DIRECTIONS: Write out the material below exactly, with no line missing.

PROVIDED DATA:
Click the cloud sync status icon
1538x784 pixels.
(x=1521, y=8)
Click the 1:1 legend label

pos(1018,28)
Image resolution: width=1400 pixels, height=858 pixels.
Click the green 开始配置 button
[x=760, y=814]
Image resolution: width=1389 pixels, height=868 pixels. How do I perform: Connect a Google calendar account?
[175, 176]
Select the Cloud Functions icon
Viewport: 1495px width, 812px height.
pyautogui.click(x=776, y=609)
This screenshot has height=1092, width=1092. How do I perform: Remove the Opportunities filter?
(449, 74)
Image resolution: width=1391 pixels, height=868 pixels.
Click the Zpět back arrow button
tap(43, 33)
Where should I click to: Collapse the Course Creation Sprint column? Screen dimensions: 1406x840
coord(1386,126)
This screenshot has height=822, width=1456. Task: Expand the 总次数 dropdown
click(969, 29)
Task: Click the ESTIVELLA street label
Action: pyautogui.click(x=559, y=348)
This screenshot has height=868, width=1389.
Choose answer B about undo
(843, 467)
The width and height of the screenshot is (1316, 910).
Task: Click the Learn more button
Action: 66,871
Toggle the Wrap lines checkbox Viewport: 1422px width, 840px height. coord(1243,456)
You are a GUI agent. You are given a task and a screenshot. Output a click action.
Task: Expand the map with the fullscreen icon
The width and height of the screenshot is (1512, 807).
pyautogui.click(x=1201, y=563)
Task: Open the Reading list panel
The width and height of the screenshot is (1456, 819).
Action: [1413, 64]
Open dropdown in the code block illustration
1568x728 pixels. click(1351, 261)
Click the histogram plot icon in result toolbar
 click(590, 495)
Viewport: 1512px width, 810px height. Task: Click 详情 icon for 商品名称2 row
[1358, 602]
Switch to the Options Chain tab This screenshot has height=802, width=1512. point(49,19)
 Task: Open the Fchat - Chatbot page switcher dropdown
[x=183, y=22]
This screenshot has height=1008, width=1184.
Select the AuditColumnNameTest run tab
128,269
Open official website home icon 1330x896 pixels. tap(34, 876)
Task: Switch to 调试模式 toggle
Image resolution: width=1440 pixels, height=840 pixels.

RESULT:
Click the cloud sync status icon
1538x784 pixels.
(x=1521, y=8)
Click the 1:1 legend label

pos(1018,28)
Image resolution: width=1400 pixels, height=858 pixels.
Click the green 开始配置 button
[x=760, y=814]
Image resolution: width=1389 pixels, height=868 pixels. How do I perform: Connect a Google calendar account?
[175, 176]
Select the Cloud Functions icon
Viewport: 1495px width, 812px height.
pyautogui.click(x=776, y=609)
This screenshot has height=1092, width=1092. How do I perform: Remove the Opportunities filter?
(449, 74)
Image resolution: width=1391 pixels, height=868 pixels.
Click the Zpět back arrow button
tap(43, 33)
Where should I click to: Collapse the Course Creation Sprint column? Screen dimensions: 1406x840
coord(1386,126)
This screenshot has height=822, width=1456. Task: Expand the 总次数 dropdown
click(969, 29)
Task: Click the ESTIVELLA street label
Action: pyautogui.click(x=559, y=348)
This screenshot has height=868, width=1389.
Choose answer B about undo
(843, 467)
The width and height of the screenshot is (1316, 910).
Task: Click the Learn more button
Action: 66,871
Toggle the Wrap lines checkbox Viewport: 1422px width, 840px height. coord(1243,456)
You are a GUI agent. You are given a task and a screenshot. Output a click action.
Task: Expand the map with the fullscreen icon
The width and height of the screenshot is (1512, 807).
pyautogui.click(x=1201, y=563)
Task: Open the Reading list panel
The width and height of the screenshot is (1456, 819).
Action: [1413, 64]
Open dropdown in the code block illustration
1568x728 pixels. click(1351, 261)
Click the histogram plot icon in result toolbar
 click(590, 495)
Viewport: 1512px width, 810px height. Task: Click 详情 icon for 商品名称2 row
[1358, 602]
Switch to the Options Chain tab This screenshot has height=802, width=1512. point(49,19)
 Task: Open the Fchat - Chatbot page switcher dropdown
[x=183, y=22]
This screenshot has height=1008, width=1184.
Select the AuditColumnNameTest run tab
128,269
Open official website home icon 1330x896 pixels. tap(34, 876)
Task: Switch to 调试模式 toggle
Image resolution: width=1440 pixels, height=840 pixels.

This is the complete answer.